Another study found that the method doubled the
proportion of people who could remember at least 11 of 12 grocery list
items. Students who applied it in an undergraduate economics
course outperformed those who did noton an exam. Medical
students who used the method of loci to study the endocrine system learned
more than those who did not.
Patients who have had treatments known to impair recall and
cognitive function — like coronary bypass surgery and surgery
and chemotherapy for breast cancer — improved their memories with the
method of loci. As a memory aid, it’s superior to rote memorization and converting
items to images alone. Placing those images in a memory palace helps
recall.
Before books were common, the method of loci helped lawyers
and others retain and recall information necessary for their jobs. The locution
“in the first place” is a holdover from this ancient method of
memorizing speeches. It works because it harnesses humans’ evolved
skill at remembering details of locations, which helped hunter-gatherers
recall what was edible and where to find it, and what was poisonous and how to
avoid it.
It does not take an extraordinary mind to develop an
extraordinary memory. Competitors in memory championships or those seen on
Fox’s “Superhuman” — memory athletes — weren’t born with photographic
memories. They have practiced for years using the method of loci,
supercharged with other mnemonic methods. With them, some can
memorize hundreds of random numbers in a few minutes or the order of cards
in a deck in tens of seconds. But, as Mr. Foer learned, memory athletes’ memories
excel only in areas they’ve trained — they still misplace their keys like the
rest of us.
Indeed, science shows that these are normal
minds after extraordinary training — the same hardware running different
software. Brain anatomy of memory athletes and those without exceptional
memories are the same. Because they have trained specifically to recall
numbers and faces, memory athletes outperform others in doing so. But
recall of magnified images of snow crystals — for which memory athletes have
not trained — is identical. After observing a game for five or 10 seconds,
master chess players can recall the positions of nearly all the pieces. A
novice can recall only a few. The difference is training, not exceptional
memory. Shown a random configuration of pieces that could not arise in a game,
chess masters are no better than novices at piece position recall.
My commute has become my memory palace, not for groceries,
but for aspects of my work.

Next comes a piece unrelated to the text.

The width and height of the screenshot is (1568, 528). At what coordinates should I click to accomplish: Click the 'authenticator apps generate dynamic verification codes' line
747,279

Features of certain landmarks — specific houses and
parks I pass — have become loci for them, converted to images and scenes of my
own invention. I figuratively walk through my work as I literally walk to it.

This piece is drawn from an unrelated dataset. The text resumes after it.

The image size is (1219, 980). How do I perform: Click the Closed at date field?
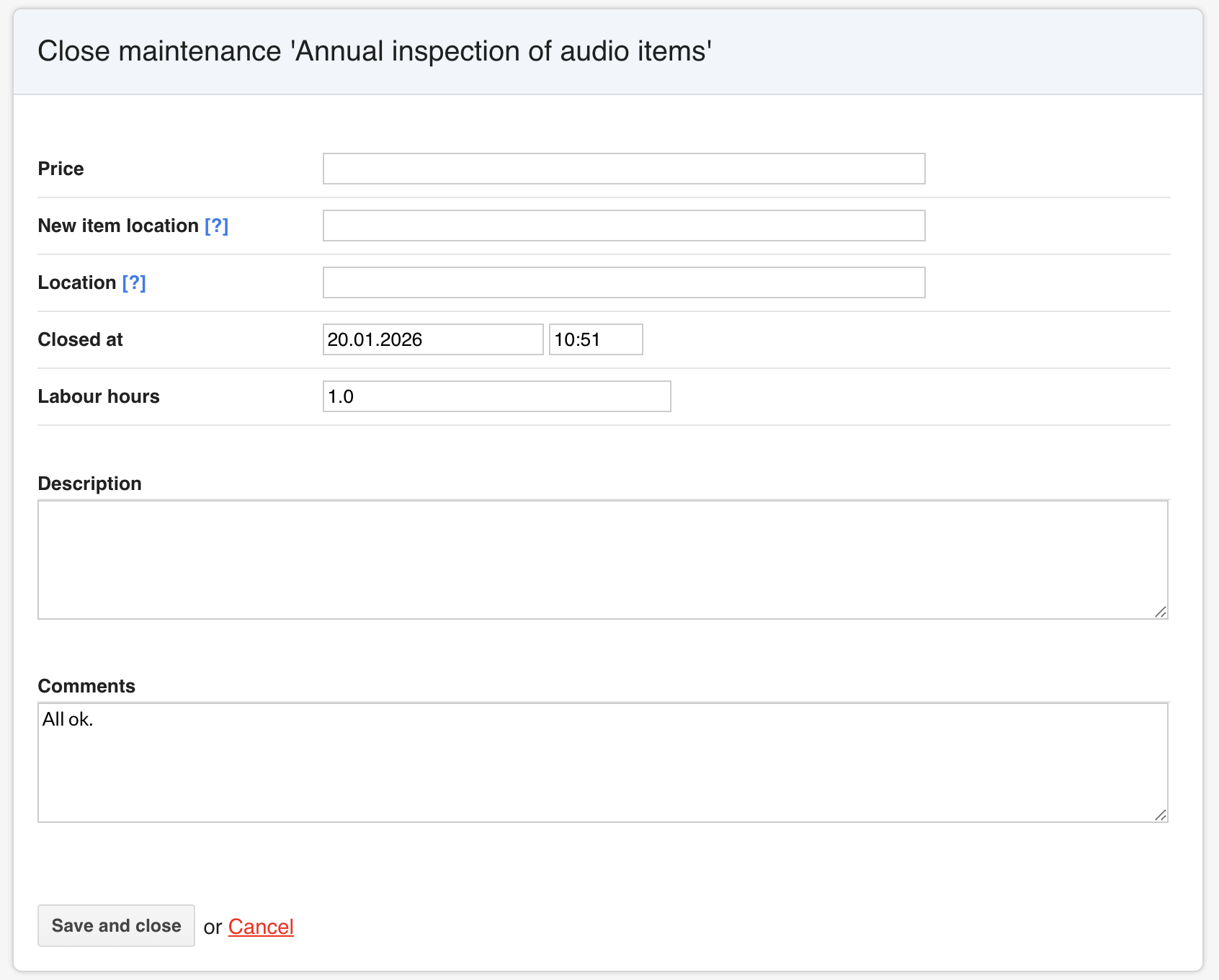[x=432, y=339]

For example, I associated an analysis of the time patients wait for care with
cars waiting at an intersection I cross.
We think memorizing is laborious, boring
work because we’ve been taught to do it by rote. You may recall, as I do,
countless hours in third grade poring over multiplication tables or, in ninth
grade, endlessly conjugating French (or Spanish) verbs, or in 11th grade,
incessantly reciting Macbeth’s “Tomorrow, and tomorrow, and tomorrow” soliloquy
in the attempt to firmly place them in long-term memory. These brute-force
approaches are dull because they’re devoid of any creativity.
In contrast, the best memorizers place the most flamboyant,
bizarre, crude and lewd images and scenes (and their actions) in their memory
palaces. The more distinctive, the more easily they’re recalled. This is
why the Puritans recoiled from the method of loci — they knew students
were relying on “impure” and idolatrous imagery — and it fell out of favor as
an educational tool. Today our memories are eroded by external memory devices
like cellphone cameras and apps.
Now, about that grocery list. In your mind, enter and walk
back through your house. What do you see? Can you get all 10 items?